CFA - Já posso dizer com toda a confiança que não é possível ter consciência sem ter afecto E em que categoria dos afetos entram as baixas e primárias paixões? A raiva, o ódio, a desconfiança, o egoísmo, a agressão, tão visíveis na política populista ou em grupos extremistas como o QAnon? Ou na linguagem das redes? Tão visíveis no nazismo? No estalinismo? Comportamentos que fazem as bactérias parecerem mais expeditas. Quase mais conscientes. As baixas paixões não conduzem ao nosso bem-estar nem à homeostase.

 

AD - “As bactérias têm certas vantagens, se quisermos ter humor. Essas paixões não são a negação da homeostase mas contribuem para a sua perda. Todas estas reações emocionais têm um lado protetor. O medo e a raiva são sistemas de defesa. Houve momentos históricos em que não seríamos capazes de nos defendermos do agressor sem o medo. Quando tens uma emoção como a gratidão ou a compaixão crias bem-estar, para ti e para os outros. Os benefícios destas emoções, do amor, da alegria são ótimos porque duram, são longos. Tem uma curva temporal longa. Na raiva e no medo a curva é rápida. Veja-se a inveja, que pode levar um adolescente, por exemplo, a competir melhor. Mas logo a seguir, entramos em perda. Precisamos cancelar o processo, que é autodestrutivo.
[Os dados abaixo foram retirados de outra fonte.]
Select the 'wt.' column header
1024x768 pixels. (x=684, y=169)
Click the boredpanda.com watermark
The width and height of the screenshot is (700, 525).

A superabundância de raiva e medo geram esses fenómenos que apontaste. Fenómenos de destruição.”

 

CFA - Em Portugal, a vantagem competitiva da inveja não parece óbvia. Detestamos o sucesso alheio e reproduzimos o ressentimento, sendo menos competitivos.

 

 AD - “Mas esse processo tem a ver com o modo com as sociedades evoluíram, não é estático, tem enorme variação, como todas as descobertas da natureza. Nós não inventamos as soluções, foram inventadas para nós. As emoções fazem parte do armamentário para lidar com a vida à nossa volta. E têm longos anos. Não aparecem nas primeiras criaturas vivas. Nas bactérias há aspectos emocionais, mas não há emoções. E muito menos sentimentos. A emoção está ligada ao comportamento e não à mente, nada tem de subjectivo. O que é subjectivo é o sentimento. A emoção é a reacção ao exterior, é comportamento, e o sentimento é a forma como aprecias mentalmente a reacção. Até ao momento em que aparecem os primeiros sistemas nervosos, há cerca de 500 milhões de anos, a possibilidade de ter uma emoção existe, mas a possibilidade de sentir não existe. Um vírus não pode sentir. É improvável que a nossa vida mental, a tua e a minha e a de todos, exista há mais de 100 mil anos. Existem prolegómenos. A mente humana é muito recente.”